Ormai siamo arrivati al software che scrive sé stesso. Aveva anticipato questo processo il grande matematico John von Neumann che, ampliando il procedimento alla base della macchina di Turing universale, mosso dalla convinzione che procedimenti fondati su operazioni logiche possono far sì che gli automi producano altri automi, progettò negli anni 40' un "costruttore universale" auto-replicante. Oggi è il software ad essere auto-replicante, e ciò ha un impatto enorme anche sul modo di fare la guerra: nel conflitto in Ucraina è in atto un cambio di paradigma in termini di armi testate sul campo di battaglia e di quelle che si stanno preparando.
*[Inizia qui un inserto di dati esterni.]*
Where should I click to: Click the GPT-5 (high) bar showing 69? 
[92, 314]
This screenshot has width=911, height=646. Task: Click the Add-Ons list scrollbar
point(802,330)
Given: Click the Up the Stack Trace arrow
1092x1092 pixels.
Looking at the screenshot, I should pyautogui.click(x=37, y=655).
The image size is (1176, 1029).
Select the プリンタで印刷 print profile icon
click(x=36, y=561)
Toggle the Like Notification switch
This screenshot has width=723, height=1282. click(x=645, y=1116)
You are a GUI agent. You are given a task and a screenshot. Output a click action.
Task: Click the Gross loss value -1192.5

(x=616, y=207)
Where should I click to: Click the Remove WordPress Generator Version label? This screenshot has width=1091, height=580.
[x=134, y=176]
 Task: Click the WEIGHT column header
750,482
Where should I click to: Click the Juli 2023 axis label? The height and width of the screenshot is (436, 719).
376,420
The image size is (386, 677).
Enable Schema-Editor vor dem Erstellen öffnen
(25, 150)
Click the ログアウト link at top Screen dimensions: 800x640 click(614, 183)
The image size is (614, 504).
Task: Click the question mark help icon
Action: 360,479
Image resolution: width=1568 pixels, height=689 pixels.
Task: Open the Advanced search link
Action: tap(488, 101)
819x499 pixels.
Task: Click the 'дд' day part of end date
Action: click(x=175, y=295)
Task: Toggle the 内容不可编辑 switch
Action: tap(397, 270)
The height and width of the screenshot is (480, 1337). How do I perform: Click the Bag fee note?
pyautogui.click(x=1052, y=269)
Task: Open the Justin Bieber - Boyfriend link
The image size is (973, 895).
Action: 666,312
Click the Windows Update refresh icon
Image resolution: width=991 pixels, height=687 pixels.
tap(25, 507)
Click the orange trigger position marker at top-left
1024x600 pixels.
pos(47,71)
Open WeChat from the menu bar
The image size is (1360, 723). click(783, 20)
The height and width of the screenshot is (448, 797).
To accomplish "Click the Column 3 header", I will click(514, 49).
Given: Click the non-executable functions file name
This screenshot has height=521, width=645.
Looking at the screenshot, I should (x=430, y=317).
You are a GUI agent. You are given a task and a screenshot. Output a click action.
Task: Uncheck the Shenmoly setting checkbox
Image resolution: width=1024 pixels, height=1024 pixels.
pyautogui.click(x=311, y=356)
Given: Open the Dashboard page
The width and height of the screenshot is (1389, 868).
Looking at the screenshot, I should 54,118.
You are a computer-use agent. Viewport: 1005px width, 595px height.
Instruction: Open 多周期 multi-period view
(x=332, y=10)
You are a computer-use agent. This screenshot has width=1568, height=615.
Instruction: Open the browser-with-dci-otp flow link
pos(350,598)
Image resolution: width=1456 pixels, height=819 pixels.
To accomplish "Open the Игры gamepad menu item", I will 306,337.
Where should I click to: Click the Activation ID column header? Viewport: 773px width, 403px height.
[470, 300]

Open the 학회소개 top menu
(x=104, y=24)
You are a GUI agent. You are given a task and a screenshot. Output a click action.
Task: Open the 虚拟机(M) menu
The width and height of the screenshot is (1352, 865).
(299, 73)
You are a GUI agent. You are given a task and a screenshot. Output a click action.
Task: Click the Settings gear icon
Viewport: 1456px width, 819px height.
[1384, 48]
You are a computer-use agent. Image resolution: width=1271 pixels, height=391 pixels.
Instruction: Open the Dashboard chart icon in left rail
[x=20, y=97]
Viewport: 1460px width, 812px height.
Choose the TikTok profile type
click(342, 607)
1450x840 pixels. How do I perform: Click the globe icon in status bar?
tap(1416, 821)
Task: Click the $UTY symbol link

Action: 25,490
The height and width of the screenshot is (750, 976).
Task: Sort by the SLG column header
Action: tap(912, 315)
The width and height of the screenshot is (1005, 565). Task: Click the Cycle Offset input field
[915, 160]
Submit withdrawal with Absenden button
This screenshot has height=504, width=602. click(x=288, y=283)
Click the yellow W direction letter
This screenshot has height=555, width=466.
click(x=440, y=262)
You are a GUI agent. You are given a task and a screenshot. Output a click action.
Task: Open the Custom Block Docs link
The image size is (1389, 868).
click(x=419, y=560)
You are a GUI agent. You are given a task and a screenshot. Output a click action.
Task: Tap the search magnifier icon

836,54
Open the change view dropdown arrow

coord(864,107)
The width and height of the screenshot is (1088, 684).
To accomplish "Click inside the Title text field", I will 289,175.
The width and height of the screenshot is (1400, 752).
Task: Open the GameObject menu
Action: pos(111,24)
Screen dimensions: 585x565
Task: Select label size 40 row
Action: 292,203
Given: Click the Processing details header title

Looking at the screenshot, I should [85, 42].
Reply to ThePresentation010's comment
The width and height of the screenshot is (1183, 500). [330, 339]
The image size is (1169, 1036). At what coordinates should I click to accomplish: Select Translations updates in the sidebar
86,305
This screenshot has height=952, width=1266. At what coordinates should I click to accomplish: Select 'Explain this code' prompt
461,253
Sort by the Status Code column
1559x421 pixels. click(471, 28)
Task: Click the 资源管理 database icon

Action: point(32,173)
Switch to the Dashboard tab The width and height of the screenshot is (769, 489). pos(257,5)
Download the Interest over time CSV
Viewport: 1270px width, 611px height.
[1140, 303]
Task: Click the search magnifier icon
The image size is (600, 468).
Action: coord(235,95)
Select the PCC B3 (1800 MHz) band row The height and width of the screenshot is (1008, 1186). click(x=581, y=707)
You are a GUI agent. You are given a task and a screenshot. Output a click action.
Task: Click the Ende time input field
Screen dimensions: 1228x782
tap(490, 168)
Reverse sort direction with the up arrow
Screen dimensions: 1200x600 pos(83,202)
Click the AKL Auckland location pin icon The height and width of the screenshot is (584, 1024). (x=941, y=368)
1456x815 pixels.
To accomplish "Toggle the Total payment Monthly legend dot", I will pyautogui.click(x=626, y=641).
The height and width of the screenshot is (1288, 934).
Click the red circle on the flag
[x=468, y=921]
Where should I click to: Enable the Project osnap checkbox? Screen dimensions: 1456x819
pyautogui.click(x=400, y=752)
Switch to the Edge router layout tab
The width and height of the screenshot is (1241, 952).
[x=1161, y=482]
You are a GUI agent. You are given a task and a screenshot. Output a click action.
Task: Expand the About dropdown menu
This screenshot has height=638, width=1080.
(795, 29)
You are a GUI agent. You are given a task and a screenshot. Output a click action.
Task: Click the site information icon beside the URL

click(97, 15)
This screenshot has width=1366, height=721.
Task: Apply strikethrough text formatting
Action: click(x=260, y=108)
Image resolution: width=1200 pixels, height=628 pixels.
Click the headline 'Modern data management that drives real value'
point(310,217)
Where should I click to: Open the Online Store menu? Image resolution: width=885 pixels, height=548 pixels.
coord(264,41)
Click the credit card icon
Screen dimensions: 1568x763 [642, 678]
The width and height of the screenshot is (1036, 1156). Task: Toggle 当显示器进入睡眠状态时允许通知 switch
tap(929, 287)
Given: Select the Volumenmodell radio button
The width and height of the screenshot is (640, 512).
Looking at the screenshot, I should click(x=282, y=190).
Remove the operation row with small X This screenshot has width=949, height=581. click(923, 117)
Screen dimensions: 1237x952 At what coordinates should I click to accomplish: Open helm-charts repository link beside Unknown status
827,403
Da trent'anni siamo attenti all'evoluzione del software e al suo impatto sociale, oggi ci troviamo in un mondo che ha sviluppato a pieno tali tendenze. Abbiamo quindi un gravoso ma allo stesso tempo entusiasmamene compito, quello di conservare il patrimonio storico della Sinistra e continuare l'elaborazione sul filo del tempo, nell'epoca dei robot, delle reti neurali e della machine intelligence.
Il mondo del "nato" e quello del "prodotto" si stanno fondendo (Out of Control, Kevin Kelly). Le macchine riescono a realizzare quello che l'uomo non è in grado di fare e questo porta alla formazione di una rete neurale globale mezza biologica e mezza artificiale. Le punte avanzate della classe dominante hanno intuito che la sfida in atto è enorme, e che l'attuale modo di produzione non ce la fa proprio a tenere il passo ai processi di auto-apprendimento delle macchine; terrorizzate da questo sviluppo, immaginano un futuro distopico come nel film Jung_E di Yeon Sang-ho.
Analizzando questi fenomeni, tutti possono rendersi conto che siamo sulla terra di confine tra passato e futuro. Siamo nel bel mezzo della "singolarità tecnologica" di cui parla Raymond Kurzweil nei suoi libri. Il sistema capitalistico sta brancolando nel buio, non è riuscito a sviluppare una teoria all'altezza delle potenze sotterranee che ha evocato (Manifesto dei Comunisti), è perciò destinato a soccombere per lasciare spazio ad un'altra forma, in linea con il livello raggiunto dalla forza produttiva sociale.